Des résidents poètes

Accompagnés par Juliana, une art-thérapeute, les seniors de la Résidence Saint-Antoine ont décidé de participer à l’édition 2026 du Printemps des poètes, organisée du 14 au 31 mars un peu partout en France.

En ce mardi, en début d’après-midi, nous retrouvons à la résidence Saint-Antoine une dizaine de seniors, âgés de 80 à 100 ans.

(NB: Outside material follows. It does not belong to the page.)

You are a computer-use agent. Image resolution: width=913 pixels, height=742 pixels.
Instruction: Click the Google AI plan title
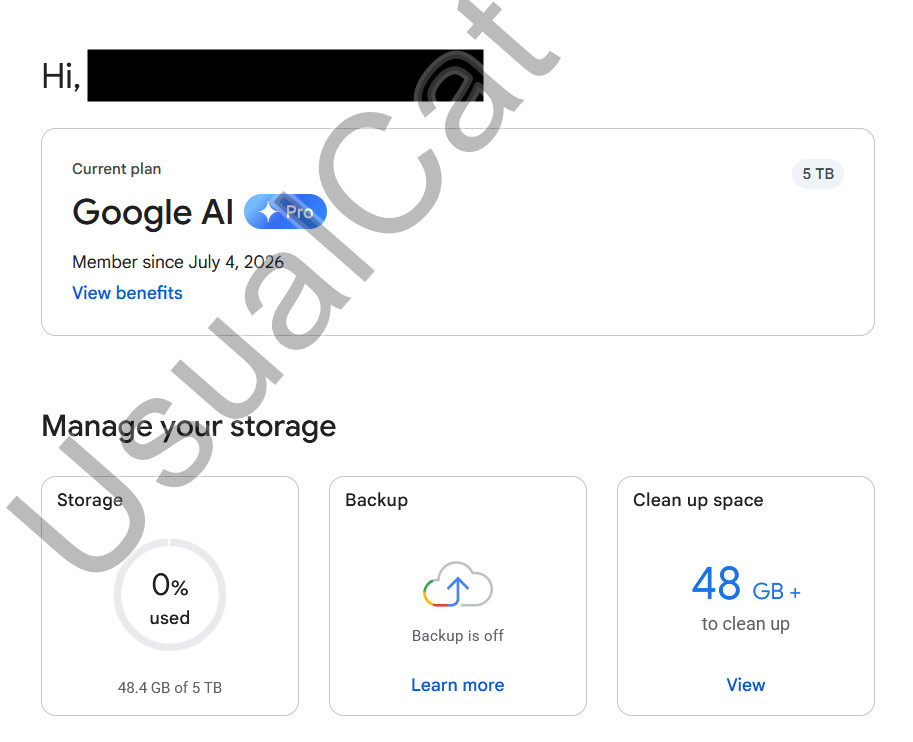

Tous participent régulièrement à des ateliers d’art-thérapie, mêlant écriture et échanges. « On parle de tout et de rien » précise Catherine, l’une des résidentes alors qu’en face d’elle, Louis précise : « C’est une ouverture au monde, un espace total de liberté. »  Dans un format totalement adapté à l’âge des participants, Juliana anime ces rencontres qui permettent : « de relancer la créativité, toujours dans la bienveillance ».  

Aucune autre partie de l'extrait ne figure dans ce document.